Y es que don Isaac, a veces, podía ser injusto y de hecho creo que alguna vez se equivocó y fue injusto. Eso es verdad; si no lo fuera, no hablaríamos de un hombre. Pero también es verdad que su capacidad de trabajo y de entrega no tenían límites. Su extraordinaria dimensión intelectual asombró y maravilló a todas las generaciones que tuvimos la suerte y el honor de ser alumnos suyos. Su ingenio, su fina ironía, su capacidad de razonamiento, su profundidad y, en definitiva, sus extraordinarias dotes como profesor fueron y siguen siendo ejemplares y pauta de conducta para todos nosotros. Al mismo tiempo, su recta obediencia, su lealtad a la Dirección de las Escuelas, su absoluta honradez y disponibilidad, así como su afecto y pasión hacia nosotros, constituyen un modelo irrepetible tanto en su perfil humano, como en el de educador ejemplar.
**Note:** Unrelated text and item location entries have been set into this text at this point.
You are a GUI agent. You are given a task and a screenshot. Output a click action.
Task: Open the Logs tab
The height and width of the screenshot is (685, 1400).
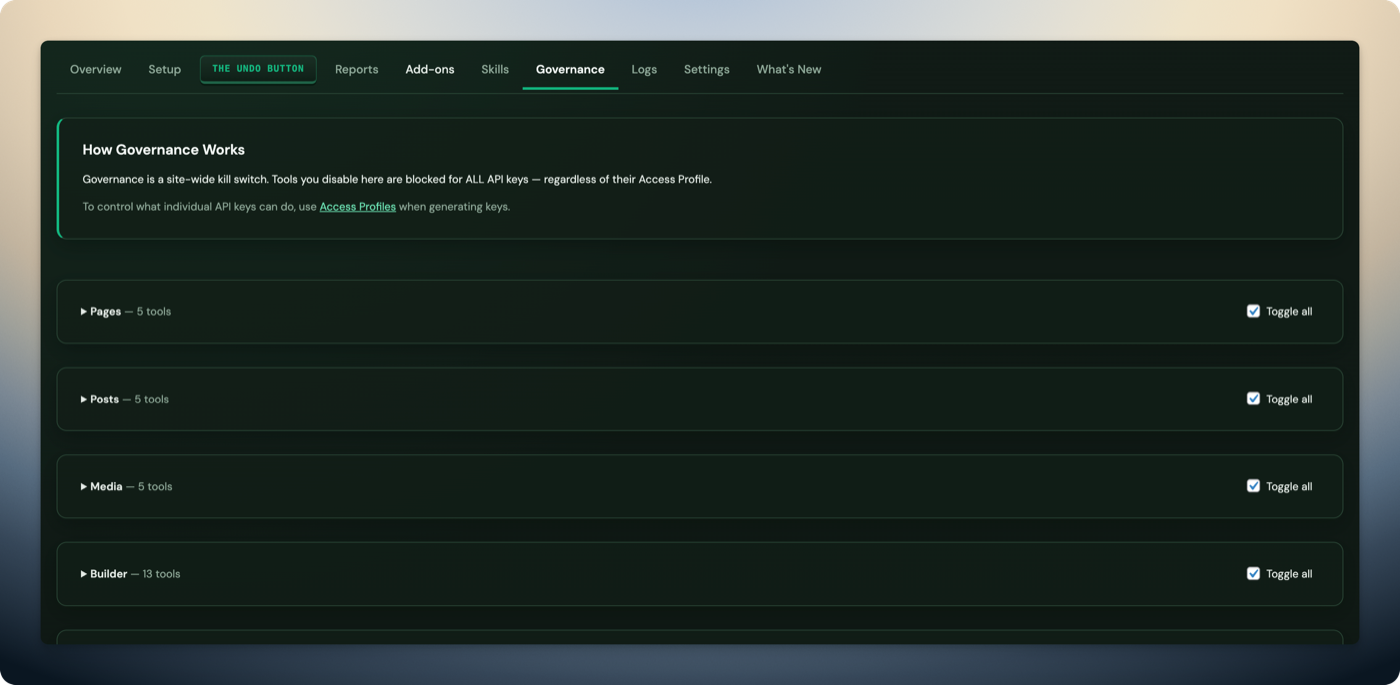coord(644,69)
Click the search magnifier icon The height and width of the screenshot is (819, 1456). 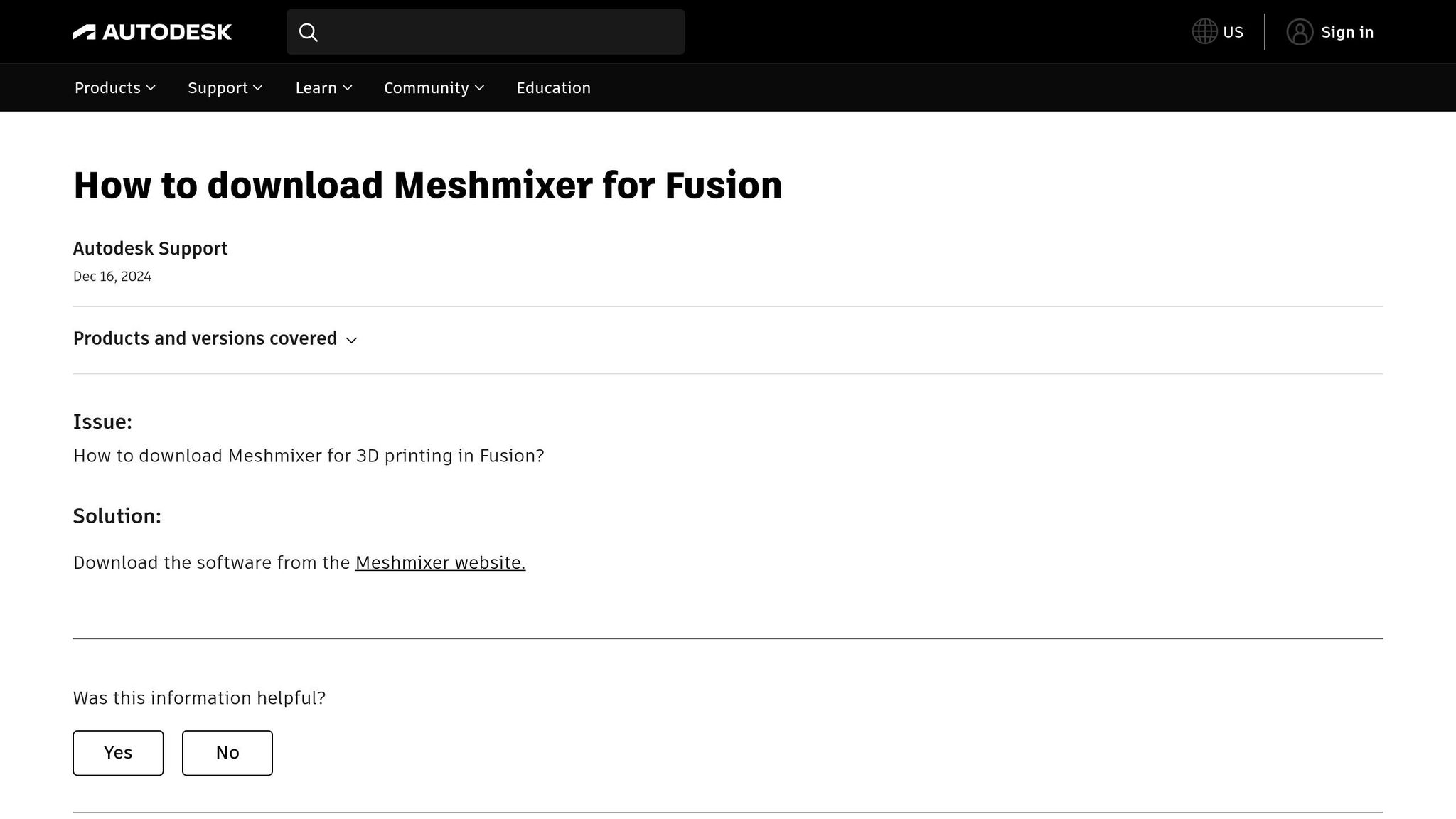point(308,32)
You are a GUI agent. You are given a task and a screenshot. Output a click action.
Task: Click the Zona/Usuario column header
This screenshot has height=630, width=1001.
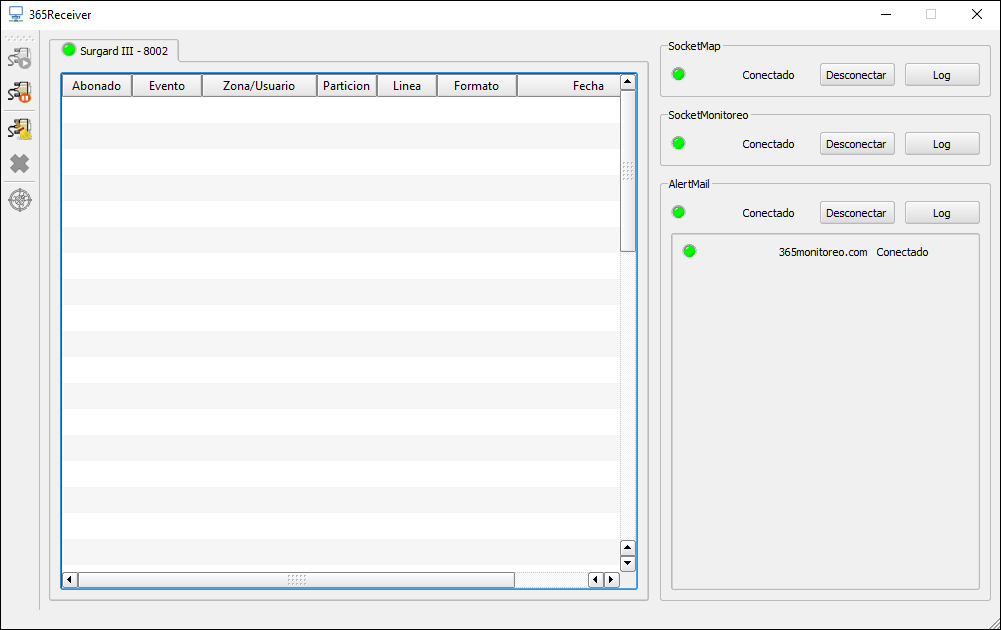coord(258,86)
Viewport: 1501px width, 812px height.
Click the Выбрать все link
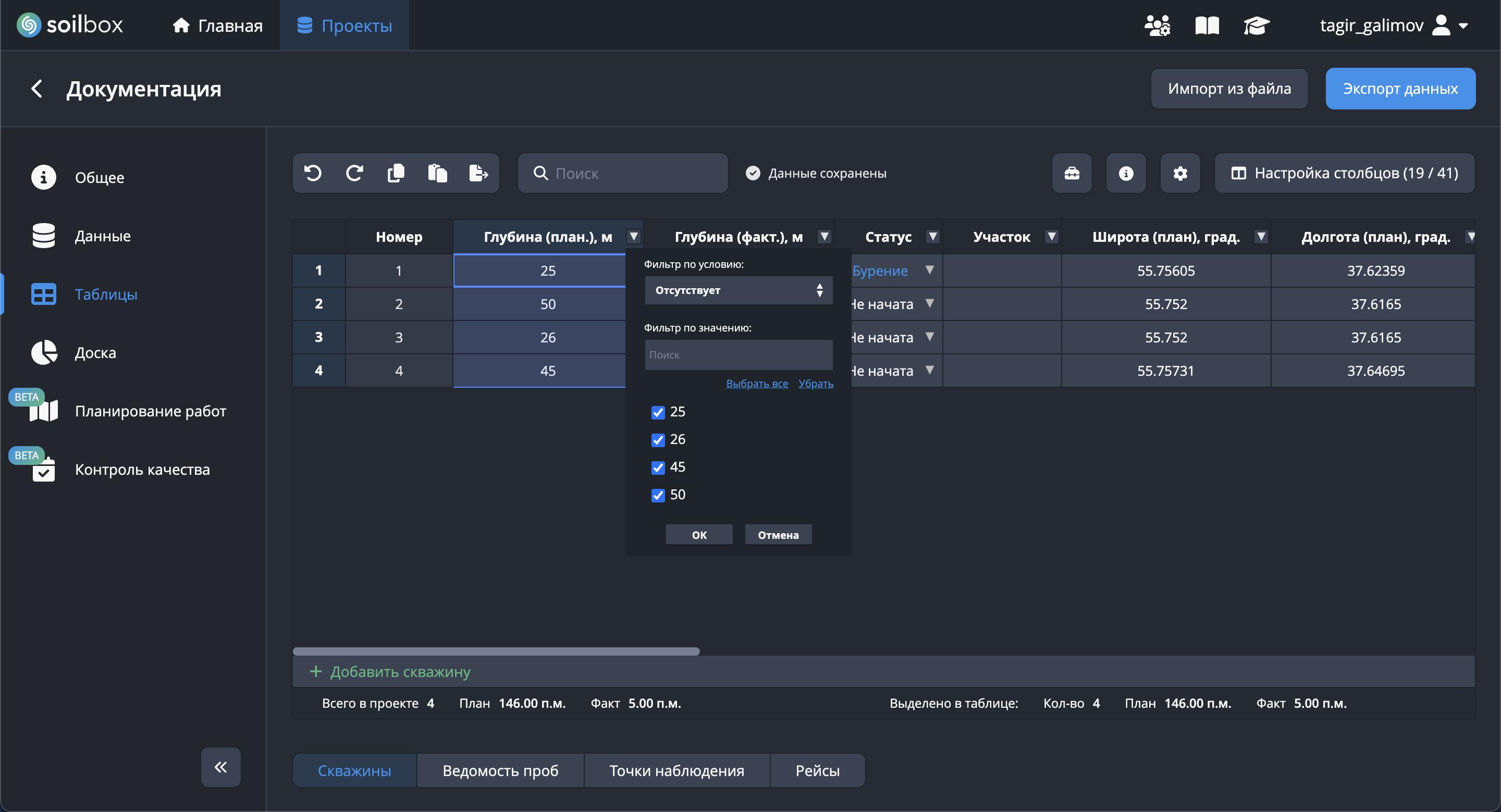tap(756, 383)
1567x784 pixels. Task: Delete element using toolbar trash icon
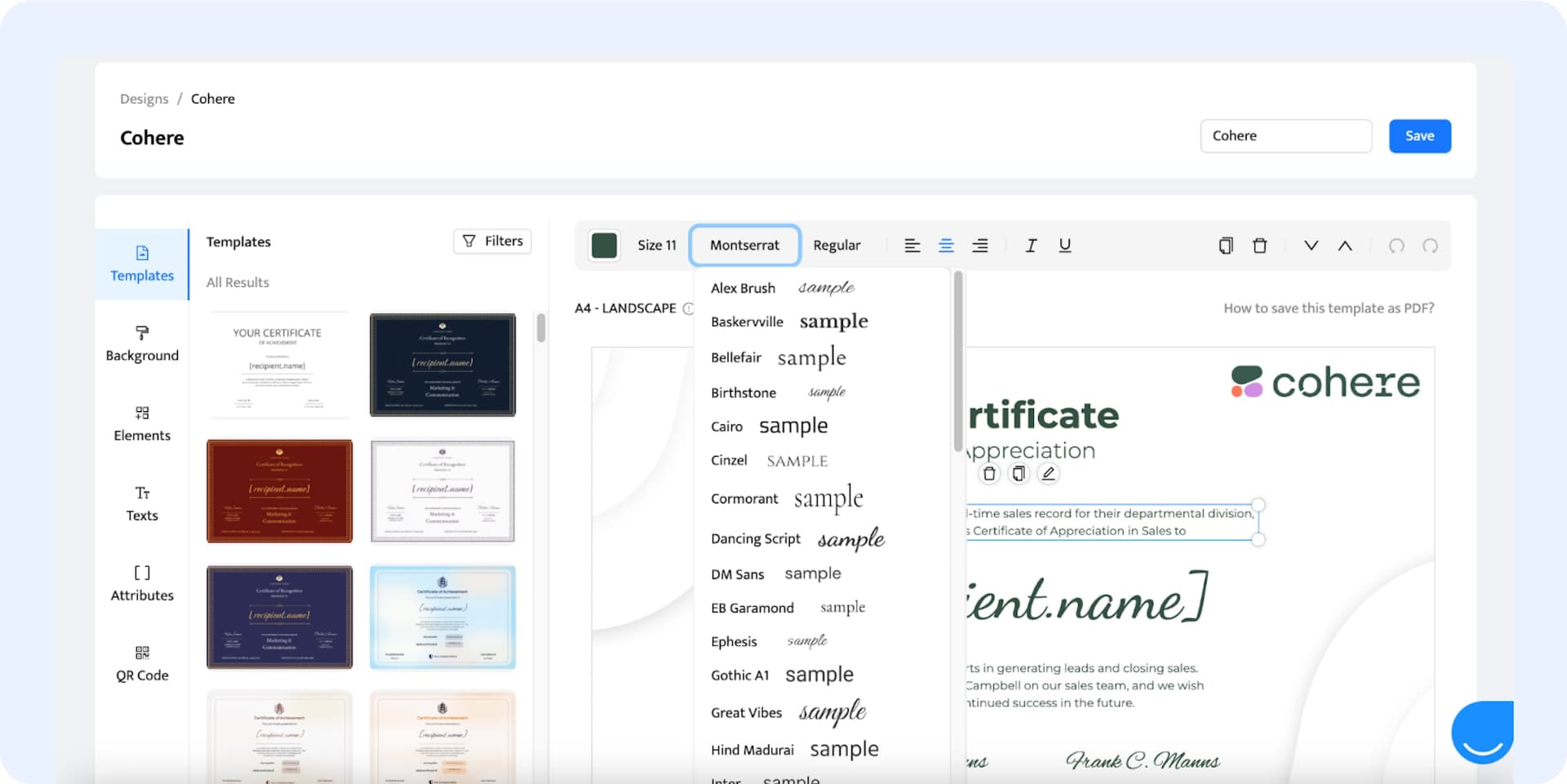(x=1259, y=246)
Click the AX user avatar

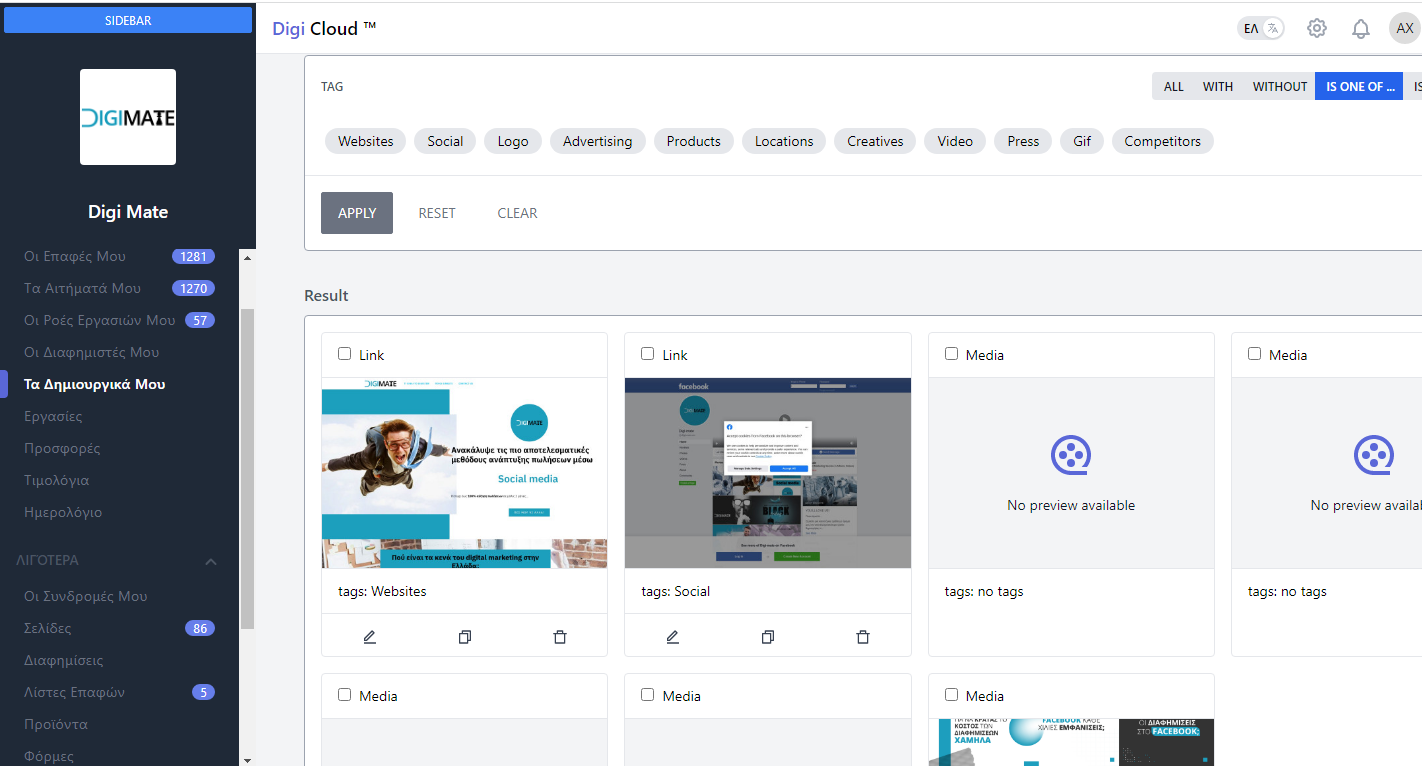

Terminó la clase. El profesor era siempre el primero en salir.
—Vamos a mi despacho.
Tras él, cabizbajo y limpiándome los últimos gimoteos de los ojos, le seguía a poca distancia, bajo la mirada expectante y compasiva de los compañeros con los que nos cruzábamos en la explanada de entrada al colegio. Ellos presagiaban “la tragedia” inminente. Desde el patio de columnas y por las escaleras de la izquierda, subimos hasta su despacho. Yo caminaba siempre detrás, silencioso y afligido. A veces, se me escapaba algún suspiro, de tardío arrepentimiento, en demanda muda y secreta de perdón.
Abrió la puerta.
—Siéntate —ordenó—.
Yo cada vez sentía más miedo y adivinaba la situación más tormentosa. Entonces, con un tono afectuoso y cordial me dijo:
—A partir de ahora tú decidirás cuál ha de ser mi actitud para contigo. Si quieres, no volveré a preguntarte, a examinarte, a preocuparme, ni a prestarte mi atención. Al final de curso, tendrás la calificación que merezca tu examen final. Aunque, si lo prefieres, seguiré preguntándote y, a veces, lo pasarás mal y quizás sufras; pero así te formarás e irás madurando, creciendo y siendo cada vez mejor. Tú eliges.
Ahora sí que no podía hablar ni contener las lágrimas. Con ellas, le agradecí desde lo más hondo aquella soberbia lección. Inmediatamente, comprendió que mi actitud y mi sentimiento eran sinceros. Me tendió la mano, se la estreché con absoluta y total gratitud. A continuación, me despidió muy serio, pero amable y paternal. Pocas veces me he sentido más feliz que aquella tarde.
Anécdotas como esta consiguieron que nuestra relación personal se hiciera más humana y entrañable cada día.
No lo recuerdo triste. No obstante, desde la perspectiva de nuestros muchos años y ya larga experiencia de vida, creo sinceramente que fue, sin duda, el profesor más solo y con más necesidad de afecto de cuantos tuvimos en nuestros años de internado. Como persona de excepcionales cualidades humanas e intelectuales y a pesar de ser un instrumento valiosísimo para las Escuelas, no estoy seguro de que tras los primeros tiempos, en los que tuvo toda la consideración que merecía, fuera excesivamente comprendido por las personas que en el transcurso de los años dirigieron la Institución.